My use case (and the tooling I would build for myself if we don't make it a standard Fastmail feature) would be to flag particular senders as "auto-expire messages from this sender when their Expires header says to) - and I'd use for a bunch of transactional edge trigger "reminder" emails, which contain no content other than a "please go check over here".

For example: the "you have pending moderation messages" that Mailman sends every day.  If the previous day's one expired at the time a new one would be sent out, I could have them auto-clear, and they would either have been superseded by a newer "you have things to action" email, or be no longer relevant.

Yes, I've often wanted this kind of feature for messages emitted by cron jobs, or other "daily alert" kinds of processes.

But I also ask myself "how would this field be used in practice, not by geeks like myself, but by ordinary people, or by miscreants?"

Enabling auto-delete based on Expires only on a per-sender basis makes some sense, and appears to make it less likely to be abused.


The I-D covers specified creators in Section 5:

                               For instance, systems may allow
   automatic rules to clean up expired email from specific message
   creators or with defined characteristics, or to provide a mode to
   quickly handle all expired email.

Perhaps it should add that any auto-delete configuration should be under direct user's control.


Obviously, we all agree - and the draft agrees - that this MUST never be turned on by default.  At least to the kind of MUST that you can apply on any system - business logic might automatically turn it on for some senders inside a business who know their own senders, and we can't force them to do otherwise with strong words in a draft - but generally I think the risks of defining this header with this behaviour are not as great as you suggest.

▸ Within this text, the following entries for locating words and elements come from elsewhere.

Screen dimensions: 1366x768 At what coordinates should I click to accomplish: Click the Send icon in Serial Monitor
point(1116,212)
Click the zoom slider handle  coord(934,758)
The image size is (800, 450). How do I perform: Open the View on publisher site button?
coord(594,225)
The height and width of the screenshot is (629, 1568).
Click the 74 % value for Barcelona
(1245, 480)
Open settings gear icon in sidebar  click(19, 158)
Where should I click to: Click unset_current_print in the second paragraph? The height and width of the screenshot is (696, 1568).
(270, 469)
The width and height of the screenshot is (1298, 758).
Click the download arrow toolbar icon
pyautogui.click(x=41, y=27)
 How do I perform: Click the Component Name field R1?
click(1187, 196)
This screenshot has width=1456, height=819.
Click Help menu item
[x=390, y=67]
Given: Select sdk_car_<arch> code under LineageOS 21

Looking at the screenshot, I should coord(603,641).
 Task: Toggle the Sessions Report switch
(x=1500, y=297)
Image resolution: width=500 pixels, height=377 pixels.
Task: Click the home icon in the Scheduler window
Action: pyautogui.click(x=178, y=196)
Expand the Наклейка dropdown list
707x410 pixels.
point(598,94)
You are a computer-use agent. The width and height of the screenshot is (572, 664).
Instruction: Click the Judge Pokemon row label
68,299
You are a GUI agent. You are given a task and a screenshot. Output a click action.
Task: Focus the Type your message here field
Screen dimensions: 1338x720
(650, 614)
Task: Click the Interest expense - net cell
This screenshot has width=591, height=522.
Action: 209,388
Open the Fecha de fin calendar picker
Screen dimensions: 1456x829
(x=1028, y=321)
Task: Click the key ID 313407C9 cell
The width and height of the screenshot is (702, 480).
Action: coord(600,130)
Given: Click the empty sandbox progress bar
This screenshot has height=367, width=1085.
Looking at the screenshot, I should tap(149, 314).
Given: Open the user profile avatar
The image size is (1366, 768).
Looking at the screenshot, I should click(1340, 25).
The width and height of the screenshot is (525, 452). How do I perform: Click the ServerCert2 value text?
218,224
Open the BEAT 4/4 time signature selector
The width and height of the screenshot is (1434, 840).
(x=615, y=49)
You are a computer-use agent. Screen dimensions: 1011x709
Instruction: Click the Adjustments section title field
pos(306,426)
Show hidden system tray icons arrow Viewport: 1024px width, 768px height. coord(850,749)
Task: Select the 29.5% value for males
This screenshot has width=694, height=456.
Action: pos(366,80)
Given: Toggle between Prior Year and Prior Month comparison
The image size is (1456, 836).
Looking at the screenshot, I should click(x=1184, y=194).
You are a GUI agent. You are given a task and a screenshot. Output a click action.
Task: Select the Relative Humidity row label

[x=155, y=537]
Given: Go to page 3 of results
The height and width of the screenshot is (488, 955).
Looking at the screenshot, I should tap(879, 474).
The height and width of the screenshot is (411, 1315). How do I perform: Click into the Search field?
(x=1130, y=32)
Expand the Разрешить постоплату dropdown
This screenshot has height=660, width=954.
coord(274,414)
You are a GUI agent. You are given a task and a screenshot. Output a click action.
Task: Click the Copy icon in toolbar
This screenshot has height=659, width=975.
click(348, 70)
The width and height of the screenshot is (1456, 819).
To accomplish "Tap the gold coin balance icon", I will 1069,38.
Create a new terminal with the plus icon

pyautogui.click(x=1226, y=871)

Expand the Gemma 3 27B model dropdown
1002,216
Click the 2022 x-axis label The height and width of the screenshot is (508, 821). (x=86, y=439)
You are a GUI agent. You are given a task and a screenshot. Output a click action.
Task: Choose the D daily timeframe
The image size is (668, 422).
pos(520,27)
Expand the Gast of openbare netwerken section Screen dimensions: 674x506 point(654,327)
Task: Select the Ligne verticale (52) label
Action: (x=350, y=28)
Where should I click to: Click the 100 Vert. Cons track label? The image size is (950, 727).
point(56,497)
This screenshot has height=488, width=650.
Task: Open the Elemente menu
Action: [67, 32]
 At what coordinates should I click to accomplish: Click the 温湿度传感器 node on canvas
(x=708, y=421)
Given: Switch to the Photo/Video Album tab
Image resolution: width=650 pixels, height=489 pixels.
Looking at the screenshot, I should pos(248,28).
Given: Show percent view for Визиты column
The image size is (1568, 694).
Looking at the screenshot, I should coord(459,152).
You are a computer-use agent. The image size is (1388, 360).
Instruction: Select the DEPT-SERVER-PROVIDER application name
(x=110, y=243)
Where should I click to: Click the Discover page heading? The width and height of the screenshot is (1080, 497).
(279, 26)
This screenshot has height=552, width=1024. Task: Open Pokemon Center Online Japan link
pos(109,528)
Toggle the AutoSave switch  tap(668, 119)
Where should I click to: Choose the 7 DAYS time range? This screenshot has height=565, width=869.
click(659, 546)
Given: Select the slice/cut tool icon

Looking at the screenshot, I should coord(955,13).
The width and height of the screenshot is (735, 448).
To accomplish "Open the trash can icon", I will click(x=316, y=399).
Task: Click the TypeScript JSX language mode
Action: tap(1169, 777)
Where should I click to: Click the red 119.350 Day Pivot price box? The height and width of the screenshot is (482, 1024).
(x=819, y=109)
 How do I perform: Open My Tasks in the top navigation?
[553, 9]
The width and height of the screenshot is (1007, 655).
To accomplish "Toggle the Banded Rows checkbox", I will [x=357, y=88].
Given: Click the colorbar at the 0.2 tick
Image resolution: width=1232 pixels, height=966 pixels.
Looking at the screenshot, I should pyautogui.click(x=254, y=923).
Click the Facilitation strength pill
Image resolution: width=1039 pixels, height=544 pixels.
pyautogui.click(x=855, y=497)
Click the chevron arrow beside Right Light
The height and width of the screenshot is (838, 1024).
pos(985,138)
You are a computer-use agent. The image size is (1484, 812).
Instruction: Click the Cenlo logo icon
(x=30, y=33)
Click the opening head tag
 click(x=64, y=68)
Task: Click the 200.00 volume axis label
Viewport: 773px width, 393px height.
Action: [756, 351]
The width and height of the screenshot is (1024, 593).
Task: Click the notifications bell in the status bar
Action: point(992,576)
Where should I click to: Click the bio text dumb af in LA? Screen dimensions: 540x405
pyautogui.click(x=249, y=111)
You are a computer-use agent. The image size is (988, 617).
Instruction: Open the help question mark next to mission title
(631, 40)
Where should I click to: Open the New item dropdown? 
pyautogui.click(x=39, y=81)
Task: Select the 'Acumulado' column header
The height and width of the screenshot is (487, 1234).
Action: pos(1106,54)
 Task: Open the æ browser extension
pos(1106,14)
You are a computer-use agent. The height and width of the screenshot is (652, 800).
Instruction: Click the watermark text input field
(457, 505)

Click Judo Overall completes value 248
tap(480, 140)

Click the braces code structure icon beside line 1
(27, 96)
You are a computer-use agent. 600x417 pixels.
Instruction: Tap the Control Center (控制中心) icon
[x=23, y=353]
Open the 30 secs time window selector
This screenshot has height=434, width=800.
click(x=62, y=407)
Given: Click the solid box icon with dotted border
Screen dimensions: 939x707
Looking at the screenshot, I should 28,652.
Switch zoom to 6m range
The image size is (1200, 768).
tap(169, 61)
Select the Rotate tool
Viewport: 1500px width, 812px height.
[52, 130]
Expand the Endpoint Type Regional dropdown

Yes it could be abused but receipients with a legal requirement to not destroy emails will already have protections around archiving all incoming email and that's not going to change because there's a header there.

Right, but there's also a possibility that intermediate systems, or the recipient's mail service provider, will delete messages based on Expires.   And this draft doesn't make it clear which component has the responsibility of deleting based on Expires.  To me that's one of the biggest potential sources of problems.  If it's clear that deletion based on Expires is ALWAYS a function of the recipient's MUA (even if it's a webmail interface, it's still acting as an MUA) and ALWAYS enabled only by the recipient, it's less likely to cause trouble.  But in practice Internet email doesn't have a great envelope/header separation anyway, and this draft just further muddies the distinction. (I've often wished that the email header was opaque to the mail transport, but that ship sailed decades ago.)

And I really don't think that there should be a general expectation that Expires in email should be interpreted in the Usenet sense.  Or maybe the field name shouldn't be Expires because it's too easily interpreted as "any component that processes this message has permission to drop or delete this message after this date-time".

I didn't say that Expires was an inherently Bad Idea, I said the draft needs more work and clarity.   It needs to benefit from more of this very kind of discussion.


I think that delete by the MTA would have its own merit. Many MTAs still hold undelivered messages for days, and rfc5321bis still says that "the give-up time generally needs to be at least 4-5 days." For various kinds of transient messages, the give-up time could be much shorter. MTAs don't need to read Expire fields, however, since RFC2852's DELIVERBY addresses exactly that use case.